Literature DB >> 32384468

Acute cerebral infarction with acute myocardial infarction due to patent foramen ovale: A case report.

Jinghong Chen1, Rui Li1, Jingjing Chen2, Jingru Zhao1, Na Li1, Sujuan Sun1, Baoming Yang3.   

Abstract

RATIONALE: Patent foramen ovale (PFO) is not considered to be the main cause of stroke and is classified as the infarction of undetermined cause. The relationship between PFO and cerebral embolism is still unclear and cerebral embolism accompanied with coronary artery embolization in PFO patient is rare. In this case, we reported a patient with PFO suffered acute cerebral and myocardial infarction simultaneously, and analyzed the source of emboli and potential pathogenesis. PATIENT CONCERNS: A 53-year-old female presented with chief complaints of intermittent palpitations and chest tightness for 6 years, aggravated for 3 days. DIAGNOSES: During the hospitalization, acute cerebral infarction and acute myocardial infarction occurred at the same time in the patient. The patient felt paroxysmal abdominal pain repeatedly.

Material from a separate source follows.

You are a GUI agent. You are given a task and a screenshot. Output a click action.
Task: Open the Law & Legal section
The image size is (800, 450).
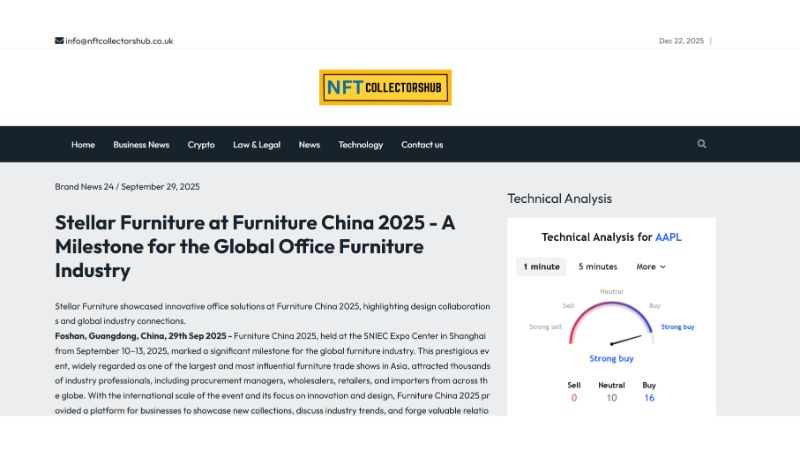coord(257,144)
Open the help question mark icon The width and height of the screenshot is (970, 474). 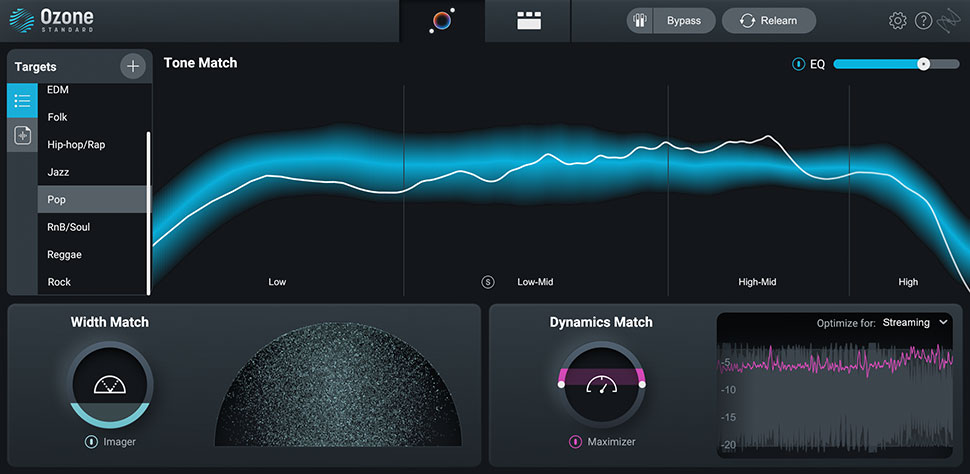click(x=923, y=21)
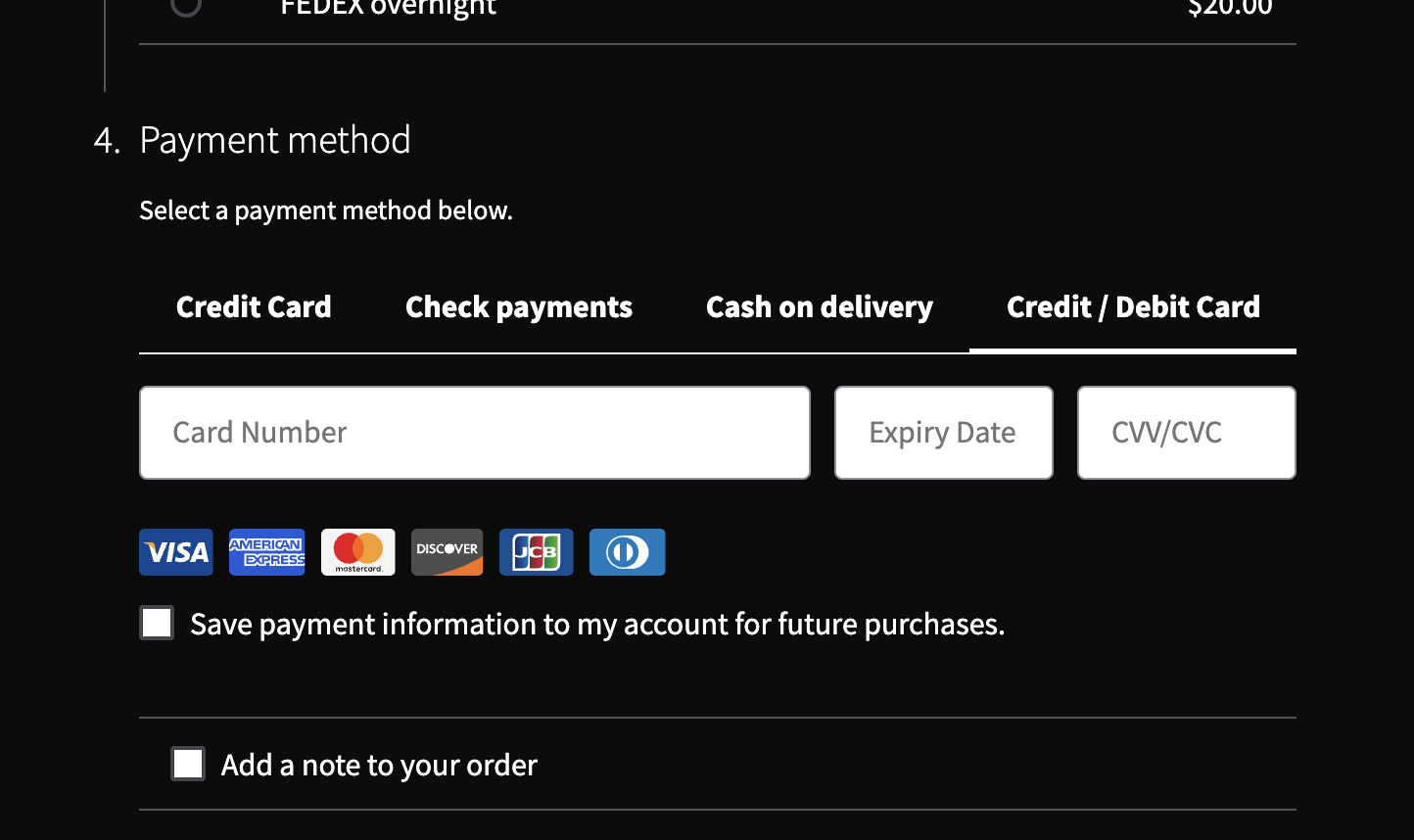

Finally, we detected PFO in the patient
INTERVENTIONS: : Double antiplatelet therapy was given to the patient of acute cerebral and myocardial infarction with PFO. OUTCOMES: Two weeks after the onset of the disease, the condition was relatively stable. But after 2 months, the patient experienced repeated heart failure, transthoracic echocardiography manifested no significant change in the PFO gap but significant cardiac function reduction. LESSONS: Although a growing number of people are aware that PFO is a risk factor for arterial embolization especially when coexisting with atrial septal aneurysm, a significant proportion of patients have paradoxical embolism after PFO closure. Therefore, transesophageal echocardiography should be routinely performed to find the possible cause of embolism when infarction of undetermined cause occurs, and PFO closure and anti-platelet aggregation or anticoagulant therapy should be given at the same time in order to reduce the occurrence of arterial thrombosis.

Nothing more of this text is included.